No intelligent people were harmed in the reading of this tweet
The wife told me to stop acting childish this morning and I really couldn’t say anything back, I wasn’t speechless I just had a whole donut in my mouth.
Went to Costco for eggs. Walked out with a toaster oven, an 80 inch 4K TV, minus 1 child and no eggs.
Just call and I’ll be there.
*Turns phone off*
We carpeted our bathroom last night. My kid covered the entire floor with towels before their bath so same thing.
My mom- I need you to fix my email
Me- What’s your email address?
My mom- Verizon
*rebrands massive pile of unfolded laundry as an art installation*
If you go to the zoo & slap your chest at the gorilla, he sees it as aggressive behavior and WILL challenge you to a Mario Kart race.
My wife still brings up the one time in 2014 when an open bag of popcorn fell from the top kitchen cabinet and I whispered cornfetti
Me: I’m so happy that gyms have reopened. I’ll do whatever it takes to get in back in shape
Trainer: That’s great! Let’s start with…
Me: Snacks?
My friend uses ‘supossebly’ and I never correct her. I like her irregardless.
Chicago sounds lovely.
Hi. This automated call is to let you know that the prescription you don’t need is available and that the one that you do need has been discontinued. Press one to continue to get annoying calls like this. Press two for the same thing.

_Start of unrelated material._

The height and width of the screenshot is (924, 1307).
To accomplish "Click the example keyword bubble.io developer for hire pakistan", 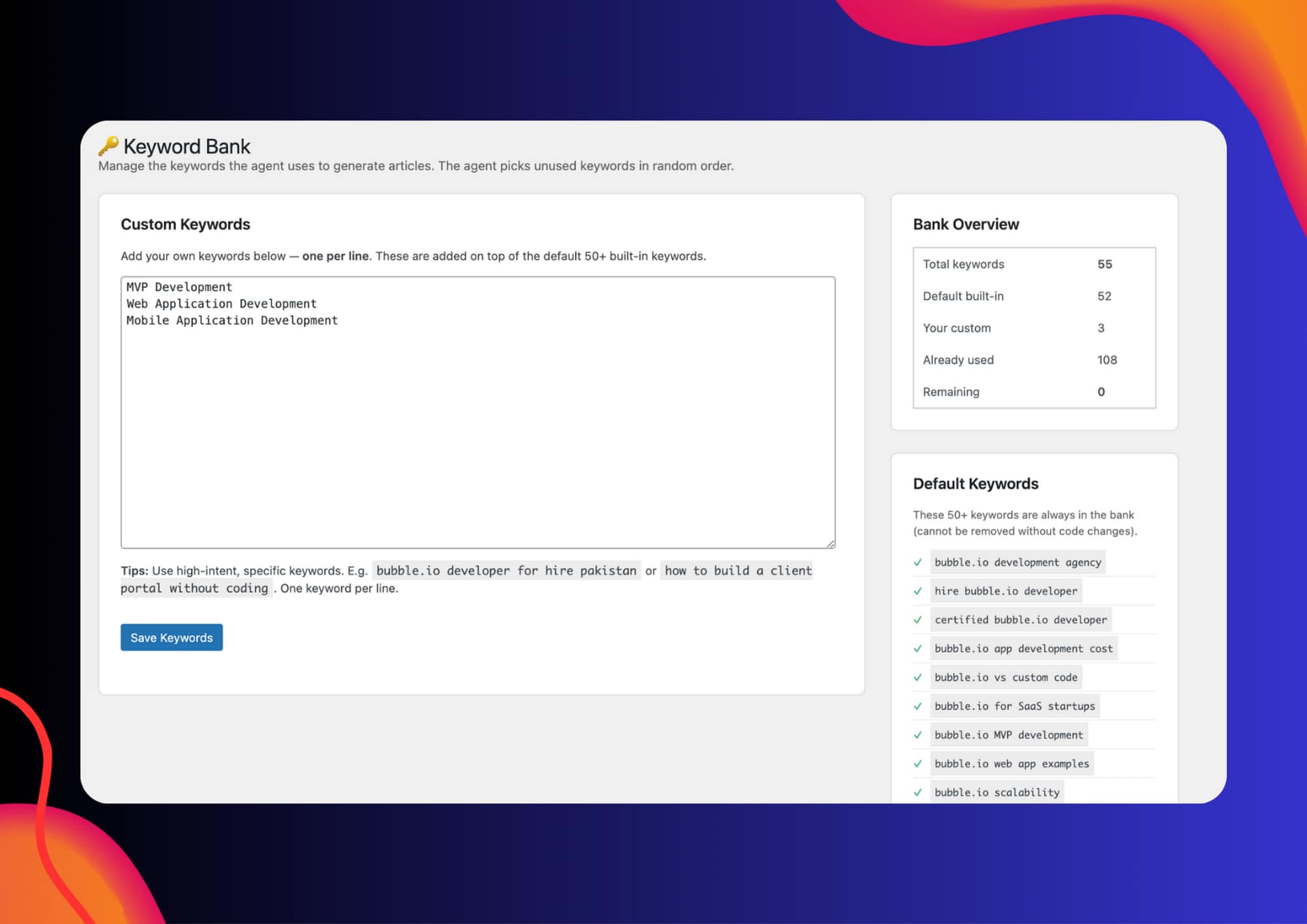I will (x=506, y=571).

I’m two weeks older than my boyfriend so my favorite thing to do is say “when I was your age…” and then just describe whatever I was doing two weeks ago
My husband went for a “quick nap” so after an hour I sent the kids upstairs with a recorder, harmonica and tambourine to play that song he likes
Pro-tip for couples suddenly working from home together: Get yourselves an imaginary coworker to blame things on. In our apartment, Cheryl keeps leaving her dirty water cups all over the place and we really don’t know what to do about her.
Got a plant that apparently likes a “partially shady area” so I’m planting it in an Italian restaurant in New York
13yo Jesus: You’re not my real dad! I HATE YOU!
Joseph: One of these days boy, I’ll— [distant thunder] I’ll do nothing. Absolutely nothing.
[trampoline park]
me: *needing to come back down every time i go up*
Sir Isaac Newton: holy shit
Playing dead for the alarm clock doesn’t seem to be working
me, a police sketch artist: is this him?
witness: did… did you glue macaroni on the paper?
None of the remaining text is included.